_Descripción de la tarea_
En el extracto sobre Pripyat, ¿qué aparato tiene a mano cada turista para medir el nivel de radiación?

Este contraste también es percibido en la zona urbana. La seguidilla de bloques habitacionales, edificios y negocios es majestuosa, pero es la carencia lo que despierta la atención de los turistas mientras circulan por el centro de Pripyat. Según donde se mire, hay plantas que asoman entre los pliegues del asfalto y escalan por los huecos que dejó el vidrio roto de las ventanas. Dentro del complejo deportivo, el ruido que hacen las pisadas de Federico sobre los desvencijados tablones de madera son un cable a tierra que contrarresta el silencio, el veneno principal de las ciudades fantasmas.
Otras postales, más profundas, rozan lo tétrico. Como un jardín infantil donde muñecos desteñidos se mantienen inertes en una sucesión de pequeñas camas o el solitario parque de diversiones donde la rueda de la fortuna y los autitos chocadores pierden cada día un poco más de su tonalidad amarilla. Entre las paradas más impactantes, Federico recuerda una escuela primaria con manuales abiertos por la mitad en cada banco y una sala común con cientos de máscaras antigás apiladas en el piso.
Al ingresar los términos “nuclear” y “explosión” en internet los resultados del buscador brillan con artículos sobre la contaminación, la toxicidad del suelo y la preponderancia de enfermedades cancerígenas. “Cuando contratás el servicio turístico firmás un acuerdo similar al de los deportes extremos. También se aclara que está prohibido beber agua del canal o comer cualquier alimento que haya tocado el piso”, explica Federico. En adición, cada turista tiene a mano un contador Geiger-Müller para medir el nivel de radiación y hay instancias de control obligatorias.

_Datos proporcionados_
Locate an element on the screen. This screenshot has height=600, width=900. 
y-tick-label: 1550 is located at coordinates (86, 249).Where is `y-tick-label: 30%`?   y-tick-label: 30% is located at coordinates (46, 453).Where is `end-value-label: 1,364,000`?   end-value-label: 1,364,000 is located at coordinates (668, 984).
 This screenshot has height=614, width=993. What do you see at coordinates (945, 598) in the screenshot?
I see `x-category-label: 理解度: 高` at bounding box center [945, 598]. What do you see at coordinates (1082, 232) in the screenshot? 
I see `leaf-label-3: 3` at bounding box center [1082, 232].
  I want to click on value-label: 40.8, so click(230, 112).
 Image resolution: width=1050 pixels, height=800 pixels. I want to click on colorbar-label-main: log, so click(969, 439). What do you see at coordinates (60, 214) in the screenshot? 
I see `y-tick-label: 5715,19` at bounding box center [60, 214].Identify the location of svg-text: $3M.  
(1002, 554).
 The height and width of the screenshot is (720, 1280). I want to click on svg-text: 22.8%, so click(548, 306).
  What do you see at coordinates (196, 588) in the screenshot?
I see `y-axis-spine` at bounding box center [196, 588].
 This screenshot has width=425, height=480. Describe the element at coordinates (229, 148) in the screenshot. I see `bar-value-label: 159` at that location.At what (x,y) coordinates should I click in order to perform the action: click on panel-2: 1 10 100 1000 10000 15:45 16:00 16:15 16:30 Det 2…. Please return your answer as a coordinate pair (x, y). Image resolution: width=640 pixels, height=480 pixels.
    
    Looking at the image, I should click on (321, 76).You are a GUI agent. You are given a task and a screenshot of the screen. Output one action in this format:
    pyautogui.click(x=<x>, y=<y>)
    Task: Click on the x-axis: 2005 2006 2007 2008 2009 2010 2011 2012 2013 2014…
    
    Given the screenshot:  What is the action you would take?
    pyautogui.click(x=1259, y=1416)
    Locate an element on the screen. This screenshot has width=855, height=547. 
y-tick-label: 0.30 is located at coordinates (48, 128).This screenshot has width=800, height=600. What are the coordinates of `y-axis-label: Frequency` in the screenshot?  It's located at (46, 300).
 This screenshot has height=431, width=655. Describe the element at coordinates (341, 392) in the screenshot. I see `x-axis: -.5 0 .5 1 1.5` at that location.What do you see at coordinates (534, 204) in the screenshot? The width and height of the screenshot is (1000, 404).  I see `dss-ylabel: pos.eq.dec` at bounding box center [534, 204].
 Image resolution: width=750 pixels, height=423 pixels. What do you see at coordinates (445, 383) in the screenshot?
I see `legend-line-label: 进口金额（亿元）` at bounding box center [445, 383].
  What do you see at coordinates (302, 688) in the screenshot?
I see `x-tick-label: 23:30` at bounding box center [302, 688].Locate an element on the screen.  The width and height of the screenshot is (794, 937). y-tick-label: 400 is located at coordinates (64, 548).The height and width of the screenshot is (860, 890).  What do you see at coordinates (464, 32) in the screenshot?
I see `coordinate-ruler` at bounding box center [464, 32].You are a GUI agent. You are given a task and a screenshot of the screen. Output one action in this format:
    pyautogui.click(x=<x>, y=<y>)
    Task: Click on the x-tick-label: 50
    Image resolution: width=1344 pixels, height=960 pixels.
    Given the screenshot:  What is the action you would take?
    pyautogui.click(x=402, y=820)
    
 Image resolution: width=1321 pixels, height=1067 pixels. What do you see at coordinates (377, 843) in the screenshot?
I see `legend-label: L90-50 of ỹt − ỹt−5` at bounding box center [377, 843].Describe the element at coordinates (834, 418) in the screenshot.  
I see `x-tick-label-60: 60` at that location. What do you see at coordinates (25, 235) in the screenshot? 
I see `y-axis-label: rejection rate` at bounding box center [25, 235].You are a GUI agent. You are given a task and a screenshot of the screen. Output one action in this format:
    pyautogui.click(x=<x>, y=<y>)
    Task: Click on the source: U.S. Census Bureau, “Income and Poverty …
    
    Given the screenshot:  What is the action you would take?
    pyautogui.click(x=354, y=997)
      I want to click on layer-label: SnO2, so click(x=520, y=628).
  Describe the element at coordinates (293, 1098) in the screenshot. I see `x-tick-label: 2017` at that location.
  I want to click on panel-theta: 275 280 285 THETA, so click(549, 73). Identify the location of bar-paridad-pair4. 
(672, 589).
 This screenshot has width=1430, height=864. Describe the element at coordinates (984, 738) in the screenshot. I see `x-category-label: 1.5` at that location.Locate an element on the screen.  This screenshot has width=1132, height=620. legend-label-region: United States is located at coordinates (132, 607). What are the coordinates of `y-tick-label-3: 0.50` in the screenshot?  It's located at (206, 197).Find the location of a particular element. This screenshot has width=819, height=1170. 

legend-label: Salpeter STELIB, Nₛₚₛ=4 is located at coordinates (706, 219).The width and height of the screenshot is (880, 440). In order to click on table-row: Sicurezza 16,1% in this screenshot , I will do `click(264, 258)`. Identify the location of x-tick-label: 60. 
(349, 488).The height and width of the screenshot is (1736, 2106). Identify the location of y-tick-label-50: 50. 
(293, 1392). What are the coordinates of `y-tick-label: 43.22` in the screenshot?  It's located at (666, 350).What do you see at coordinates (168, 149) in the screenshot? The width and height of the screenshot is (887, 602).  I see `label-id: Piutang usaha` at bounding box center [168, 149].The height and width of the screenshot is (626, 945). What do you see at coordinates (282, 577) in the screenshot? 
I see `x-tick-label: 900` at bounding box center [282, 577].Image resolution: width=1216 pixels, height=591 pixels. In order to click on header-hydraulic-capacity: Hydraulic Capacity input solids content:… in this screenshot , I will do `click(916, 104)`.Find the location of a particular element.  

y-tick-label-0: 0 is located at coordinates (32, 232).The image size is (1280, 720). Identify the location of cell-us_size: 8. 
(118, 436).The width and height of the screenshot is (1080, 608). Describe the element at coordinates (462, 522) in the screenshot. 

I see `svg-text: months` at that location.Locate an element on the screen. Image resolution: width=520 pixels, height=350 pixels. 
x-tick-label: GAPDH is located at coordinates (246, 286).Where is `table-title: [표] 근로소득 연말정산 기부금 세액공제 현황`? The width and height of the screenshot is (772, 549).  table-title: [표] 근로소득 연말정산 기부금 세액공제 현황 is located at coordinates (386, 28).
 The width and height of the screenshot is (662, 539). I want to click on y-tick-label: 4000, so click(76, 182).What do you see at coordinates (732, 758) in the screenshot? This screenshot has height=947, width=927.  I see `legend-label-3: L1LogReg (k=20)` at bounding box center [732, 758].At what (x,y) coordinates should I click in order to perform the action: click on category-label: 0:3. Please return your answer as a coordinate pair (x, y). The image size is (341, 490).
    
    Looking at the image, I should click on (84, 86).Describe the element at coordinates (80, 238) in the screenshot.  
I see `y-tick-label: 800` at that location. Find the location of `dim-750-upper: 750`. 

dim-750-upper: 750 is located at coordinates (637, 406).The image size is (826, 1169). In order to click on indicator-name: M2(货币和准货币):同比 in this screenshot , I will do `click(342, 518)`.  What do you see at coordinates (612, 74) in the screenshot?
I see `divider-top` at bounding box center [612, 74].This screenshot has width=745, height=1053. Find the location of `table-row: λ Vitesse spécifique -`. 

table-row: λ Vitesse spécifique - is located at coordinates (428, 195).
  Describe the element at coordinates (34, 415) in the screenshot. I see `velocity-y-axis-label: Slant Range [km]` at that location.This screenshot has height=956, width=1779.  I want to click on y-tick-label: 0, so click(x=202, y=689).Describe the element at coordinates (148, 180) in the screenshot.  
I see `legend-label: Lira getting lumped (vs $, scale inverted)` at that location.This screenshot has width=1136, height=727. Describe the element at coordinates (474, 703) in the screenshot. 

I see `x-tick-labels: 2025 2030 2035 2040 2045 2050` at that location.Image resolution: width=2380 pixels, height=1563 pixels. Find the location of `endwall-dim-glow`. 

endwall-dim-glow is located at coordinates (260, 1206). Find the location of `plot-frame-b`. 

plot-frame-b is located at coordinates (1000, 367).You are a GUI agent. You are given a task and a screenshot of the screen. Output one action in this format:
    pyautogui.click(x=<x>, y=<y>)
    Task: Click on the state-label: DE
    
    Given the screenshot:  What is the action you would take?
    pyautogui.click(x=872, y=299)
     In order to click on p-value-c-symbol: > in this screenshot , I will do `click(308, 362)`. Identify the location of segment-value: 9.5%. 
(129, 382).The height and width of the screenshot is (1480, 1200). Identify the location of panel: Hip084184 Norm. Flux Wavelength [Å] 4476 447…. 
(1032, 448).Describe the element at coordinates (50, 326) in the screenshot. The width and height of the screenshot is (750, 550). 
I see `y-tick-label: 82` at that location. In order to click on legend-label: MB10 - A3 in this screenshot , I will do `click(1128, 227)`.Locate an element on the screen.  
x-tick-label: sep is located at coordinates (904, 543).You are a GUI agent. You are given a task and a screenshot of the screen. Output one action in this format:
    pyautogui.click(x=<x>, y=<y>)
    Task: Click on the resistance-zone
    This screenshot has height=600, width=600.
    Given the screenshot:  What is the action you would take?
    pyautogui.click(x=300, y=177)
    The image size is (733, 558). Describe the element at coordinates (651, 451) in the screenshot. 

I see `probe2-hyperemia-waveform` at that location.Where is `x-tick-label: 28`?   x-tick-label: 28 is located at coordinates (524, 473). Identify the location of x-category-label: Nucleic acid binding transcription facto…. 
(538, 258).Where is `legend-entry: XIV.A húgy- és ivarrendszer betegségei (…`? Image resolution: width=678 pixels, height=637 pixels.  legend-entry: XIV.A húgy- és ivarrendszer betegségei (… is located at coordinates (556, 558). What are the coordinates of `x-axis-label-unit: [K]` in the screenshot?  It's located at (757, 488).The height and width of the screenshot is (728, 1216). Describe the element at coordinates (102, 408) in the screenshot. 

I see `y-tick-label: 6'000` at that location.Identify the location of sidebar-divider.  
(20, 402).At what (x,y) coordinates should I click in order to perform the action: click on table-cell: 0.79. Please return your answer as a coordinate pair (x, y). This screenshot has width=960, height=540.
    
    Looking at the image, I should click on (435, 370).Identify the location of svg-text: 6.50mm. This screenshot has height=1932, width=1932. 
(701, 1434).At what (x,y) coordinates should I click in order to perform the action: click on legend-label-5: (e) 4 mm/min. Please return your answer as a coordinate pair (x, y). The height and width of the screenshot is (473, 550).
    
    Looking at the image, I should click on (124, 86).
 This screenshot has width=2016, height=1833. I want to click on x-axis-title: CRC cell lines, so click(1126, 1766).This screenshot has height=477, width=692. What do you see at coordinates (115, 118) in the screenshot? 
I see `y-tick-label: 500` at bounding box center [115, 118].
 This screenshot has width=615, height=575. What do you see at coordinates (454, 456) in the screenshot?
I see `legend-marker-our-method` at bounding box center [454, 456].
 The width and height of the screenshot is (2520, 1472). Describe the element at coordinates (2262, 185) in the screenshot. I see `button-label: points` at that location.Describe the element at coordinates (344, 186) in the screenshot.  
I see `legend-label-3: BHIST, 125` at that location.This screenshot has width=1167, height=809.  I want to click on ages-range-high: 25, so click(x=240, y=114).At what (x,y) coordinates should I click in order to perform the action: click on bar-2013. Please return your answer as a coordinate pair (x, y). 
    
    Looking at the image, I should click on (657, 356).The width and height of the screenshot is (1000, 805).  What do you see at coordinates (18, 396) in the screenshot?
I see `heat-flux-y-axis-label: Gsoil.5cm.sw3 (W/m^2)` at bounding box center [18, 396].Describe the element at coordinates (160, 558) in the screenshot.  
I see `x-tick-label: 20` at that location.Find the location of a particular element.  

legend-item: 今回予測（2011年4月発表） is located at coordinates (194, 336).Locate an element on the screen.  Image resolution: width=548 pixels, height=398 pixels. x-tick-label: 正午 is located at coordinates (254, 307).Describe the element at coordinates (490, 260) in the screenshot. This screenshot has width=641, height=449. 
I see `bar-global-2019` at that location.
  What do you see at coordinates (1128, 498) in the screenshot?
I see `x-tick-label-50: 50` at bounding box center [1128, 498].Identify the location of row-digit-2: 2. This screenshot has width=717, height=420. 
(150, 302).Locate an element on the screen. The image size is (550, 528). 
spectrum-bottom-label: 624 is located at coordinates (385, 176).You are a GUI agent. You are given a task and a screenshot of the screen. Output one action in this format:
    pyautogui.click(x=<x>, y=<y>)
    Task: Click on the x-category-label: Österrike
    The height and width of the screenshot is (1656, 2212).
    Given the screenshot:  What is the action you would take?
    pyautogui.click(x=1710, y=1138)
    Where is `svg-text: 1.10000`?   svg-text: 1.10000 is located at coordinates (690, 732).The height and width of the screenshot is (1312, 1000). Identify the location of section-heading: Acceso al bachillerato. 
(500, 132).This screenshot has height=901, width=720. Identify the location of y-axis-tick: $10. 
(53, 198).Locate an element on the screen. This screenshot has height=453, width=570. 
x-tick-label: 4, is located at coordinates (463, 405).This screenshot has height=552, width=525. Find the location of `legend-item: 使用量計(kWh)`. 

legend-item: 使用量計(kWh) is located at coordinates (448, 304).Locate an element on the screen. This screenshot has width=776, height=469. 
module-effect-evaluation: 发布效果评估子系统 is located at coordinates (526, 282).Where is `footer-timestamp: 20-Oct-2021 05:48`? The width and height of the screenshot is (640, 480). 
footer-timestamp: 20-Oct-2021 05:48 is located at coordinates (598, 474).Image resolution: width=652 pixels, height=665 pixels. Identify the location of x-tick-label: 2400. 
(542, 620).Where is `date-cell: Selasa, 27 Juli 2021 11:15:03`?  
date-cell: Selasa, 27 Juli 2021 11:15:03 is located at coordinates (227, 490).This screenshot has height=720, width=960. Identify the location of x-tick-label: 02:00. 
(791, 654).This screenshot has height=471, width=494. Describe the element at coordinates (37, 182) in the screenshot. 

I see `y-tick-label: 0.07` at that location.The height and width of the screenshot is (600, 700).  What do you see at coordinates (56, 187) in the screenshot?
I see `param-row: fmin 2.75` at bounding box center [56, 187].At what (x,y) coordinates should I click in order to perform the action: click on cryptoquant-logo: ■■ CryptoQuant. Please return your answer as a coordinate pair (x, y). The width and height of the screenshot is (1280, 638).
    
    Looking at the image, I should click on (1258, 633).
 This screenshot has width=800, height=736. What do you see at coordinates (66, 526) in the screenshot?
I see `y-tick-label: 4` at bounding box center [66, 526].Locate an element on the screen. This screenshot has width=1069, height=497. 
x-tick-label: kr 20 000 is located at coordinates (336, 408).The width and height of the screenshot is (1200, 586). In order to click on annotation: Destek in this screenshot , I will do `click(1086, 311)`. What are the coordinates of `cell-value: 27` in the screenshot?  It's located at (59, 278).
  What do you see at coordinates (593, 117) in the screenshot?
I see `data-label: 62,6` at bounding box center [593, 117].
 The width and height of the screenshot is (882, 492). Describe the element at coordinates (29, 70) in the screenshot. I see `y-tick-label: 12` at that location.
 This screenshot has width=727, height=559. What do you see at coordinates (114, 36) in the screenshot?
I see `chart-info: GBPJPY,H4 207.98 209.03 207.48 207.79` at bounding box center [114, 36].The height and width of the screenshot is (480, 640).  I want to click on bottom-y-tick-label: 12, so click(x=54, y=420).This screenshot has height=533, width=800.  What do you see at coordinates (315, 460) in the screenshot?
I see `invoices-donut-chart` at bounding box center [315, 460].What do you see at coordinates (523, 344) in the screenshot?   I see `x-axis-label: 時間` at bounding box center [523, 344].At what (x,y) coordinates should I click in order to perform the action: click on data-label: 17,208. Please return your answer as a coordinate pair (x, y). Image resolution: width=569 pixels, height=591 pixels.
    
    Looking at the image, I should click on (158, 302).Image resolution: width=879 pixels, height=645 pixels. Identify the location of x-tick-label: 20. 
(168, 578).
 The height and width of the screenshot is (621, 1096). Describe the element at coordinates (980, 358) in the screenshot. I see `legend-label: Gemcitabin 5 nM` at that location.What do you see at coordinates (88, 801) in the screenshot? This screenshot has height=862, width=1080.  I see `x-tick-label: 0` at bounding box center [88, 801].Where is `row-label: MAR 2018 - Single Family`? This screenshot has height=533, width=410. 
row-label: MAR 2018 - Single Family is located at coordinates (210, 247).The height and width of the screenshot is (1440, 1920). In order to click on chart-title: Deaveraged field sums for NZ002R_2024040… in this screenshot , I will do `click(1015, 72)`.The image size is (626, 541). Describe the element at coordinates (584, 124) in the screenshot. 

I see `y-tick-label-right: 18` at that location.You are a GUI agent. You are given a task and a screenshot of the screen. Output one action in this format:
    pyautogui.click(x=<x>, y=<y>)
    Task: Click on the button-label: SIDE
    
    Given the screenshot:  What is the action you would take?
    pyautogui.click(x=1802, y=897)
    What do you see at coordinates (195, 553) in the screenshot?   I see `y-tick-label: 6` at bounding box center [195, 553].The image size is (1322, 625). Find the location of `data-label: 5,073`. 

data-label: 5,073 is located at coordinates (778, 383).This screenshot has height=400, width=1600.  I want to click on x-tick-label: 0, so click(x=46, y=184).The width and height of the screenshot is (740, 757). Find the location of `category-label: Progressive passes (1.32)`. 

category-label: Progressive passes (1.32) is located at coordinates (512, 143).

_Problema resuelto_
Un contador Geiger-Müller.